All of this is to say that Mr Al Arouri and Mr Sinwar prioritised a united armed resistance rather than the Islamist politicking of the Muslim Brotherhood, and that applied to intra-Palestinian affairs as well as regional geopolitics.

Finally, Mr Al Arouri had witnessed the decline of Hamas's regional alliances in Syria – the country he moved to in 2010 and eventually had to leave following the revolution – as well as Turkey and Qatar, from which he was pressured to leave a few times.

Hamas’s relationship with Hezbollah, the Iran-backed militant group controlling Lebanon, dates to 1992, when Israel expelled 400 Palestinians, including Hamas leaders, to Marj Al Zuhoor, a Lebanese border town. There, the two groups had their first contact. Since then, the relationship saw greater co-operation over the years, and Israel even assassinated three Hezbollah officials involved in developing these ties. Egypt had imprisoned an alleged Hezbollah cell active in smuggling towards the Gaza Strip. But when the Syrian revolution and ensuing conflict began in 2011, the groups parted ways, often fighting on opposite sides.

Shortly before his rise to the senior leadership of Hamas alongside Mr Sinwar in Gaza, Mr Al Arouri moved to Lebanon in 2015. There, he started with a focus on restoring ties with Hezbollah. A week before the 2017 Hamas change in leadership, he travelled to Tehran, and just days later the pro-Hezbollah network Al Mayadeen called him the “godfather of the rapprochement with Iran and Hezbollah”.

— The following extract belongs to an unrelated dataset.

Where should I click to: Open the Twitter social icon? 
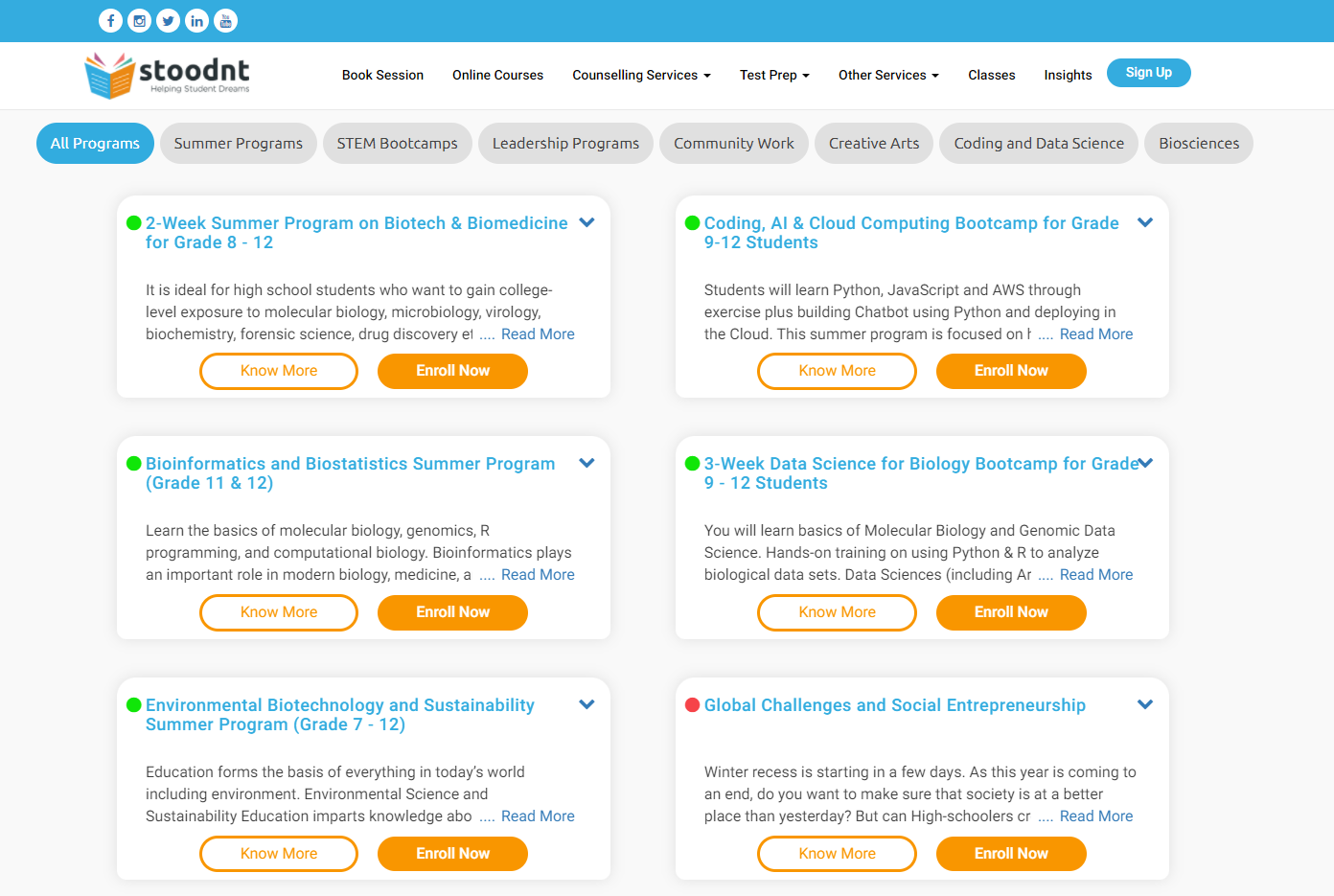coord(168,20)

It was no easy task. Trust between both sides was ruptured with criticism of Iran’s role in Syria, often in sectarian language, as well as accusations and reports of Hamas’s role in training Syrian rebels. Syrian television had aired confessions to that effect from Maamoun Al Jaloudi, allegedly Mr Meshaal’s bodyguard, while dozens of Hamas operatives were arrested – many of them now either missing or presumed dead.

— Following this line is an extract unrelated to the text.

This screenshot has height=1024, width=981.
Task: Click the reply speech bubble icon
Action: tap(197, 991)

In Lebanon, Mr Al Arouri weaved an alliance not only with Iran and Hezbollah, but also beyond, forging closer ties with Lebanon’s branch of the Muslim Brotherhood – Al Jamaa Al Islamiya – activating its armed wing, Al Fajr. For the first time in its history, Hamas was expanding its influence and network in Lebanon, including in Palestinian refugee camps dominated largely by Fatah.

It was once widely assumed that the damage done by the Syrian war to the relationship between Hamas and the Hezbollah-Iran axis would require years to repair. That turned out not to be the case. With new leadership, in just two years a relationship characterised by distrust was transformed into a regional alliance that is coming to shape the war unfolding in the Levant before our very eyes. Mr Al Arouri’s killing and its aftermath start a new chapter in this tale, which is still being written.